*Given passage:*
▼
Third, we re-run the original specification from Table 5, but only include responses by Seattle residents. From Table 1 above, we see that Seattle has considerably lower reported sweetened beverage consumption, a result that suggests that Seattle residents may have different attitudes about these beverages or may experience different social norms around them. Additionally, the survey was conducted right before a sweetened beverage tax was implemented in Seattle, but this was not the case for the other areas in the study. As such, Seattle residents may have been exposed to more media surrounding the health impacts of sweetened beverages or may have had more opportunities to consider their opinions of sweetened beverage taxes. Overall, we want to consider the possibility that Seattle residents will somehow exhibit different levels of social desirability bias than respondents in the comparison areas. Panel C of Table 6 shows the estimated effect of phone mode on our outcomes.2 Finally, there are 59 individuals in our survey who reported that their household income was below 260% of the federal poverty line for a household of their size when they were initially screened into our survey, but then subsequently reported a household income that was inconsistent with this initial categorization. Similarly, another 14 respondents reported incomes above 260% of the federal poverty line in the screener, but reported inconsistently low incomes thereafter. Therefore, we also present the results when we exclude those 73 individuals (N =1,641) as a sensitivity test. These results are shown in Panel D of Table 6.
▲
*Record excerpts:*
▼
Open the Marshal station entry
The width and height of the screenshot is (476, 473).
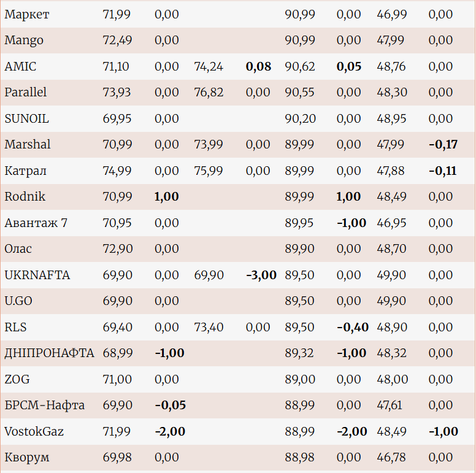point(28,145)
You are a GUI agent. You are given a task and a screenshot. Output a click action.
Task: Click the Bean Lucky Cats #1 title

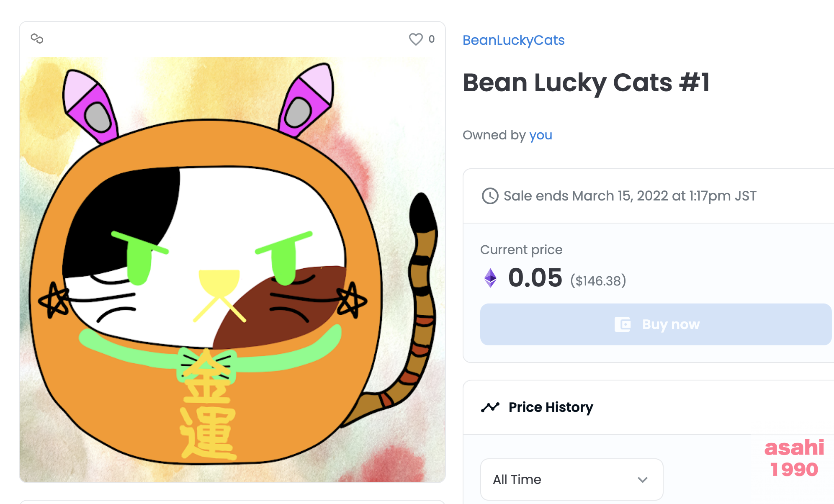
▲
*Set tasks:*
1. Please say whether each statement agrees with the passage on the sweetened beverage survey, answering yes or no and quoting the words that decide it.
(a) The survey was conducted right after Seattle's sweetened beverage tax took effect.
(b) Seattle has considerably lower reported sweetened beverage consumption.
(c) The sensitivity test drops 73 individuals from the sample.
2. Pick up the passage on the sweetened beverage survey after its final sentence and carry it forward.

*Expected results:*
1.
(a) No: "the survey was conducted right before a sweetened beverage tax was implemented in Seattle"
(b) Yes: "Seattle has considerably lower reported sweetened beverage consumption"
(c) Yes: "we exclude those 73 individuals (N =1,641) as a sensitivity test"

2.
Overall, the results in Table 6 are similar to those in Table 5. In Panel A, we see that increasing the variation in income results in similar coefficients and statistical significance to Table 5’s results, with the exception of the treatment effect on consumption that was estimated using propensity score matching. In Panel B, we redefine consumption to be a binary outcome (high versus low). This affects not only the treatment effect on consumption, but also on the other outcomes, since consumption is used as a control variable in those columns. The consumption outcomes are not directly comparable between Tables 5 and 6, although Table 6 does show a negative and significant treatment effect, as we would expect from Table 5 The tax impact score outcome is interesting in that the coefficients are close to those found in Table 5, but with much lower (or no) statistical significance. This suggests that we are creating additional noise by reducing the variation in consumption as a control variable, but this likely does not invalidate our main findings.
In Panel C, we find that the estimated coefficients on consumption are smaller and less significant in the Seattle-only sample. The coefficients are likely reduced because consumption is lower in Seattle (reported average consumption is 2.5 beverages per week in Seattle versus 3.1 per week in the full sample), and so we would expect a bias that reduces reported consumption by the same percentage to produce a larger reduction in the full sample than in Seattle only, in absolute terms. We also note that the measured bias for the tax impact score is larger in Seattle only sample, but Seattle has slightly more positive attitudes toward the tax (2.68 in Seattle versus 2.11 in the comparison area), so a similar mechanism could be at work here.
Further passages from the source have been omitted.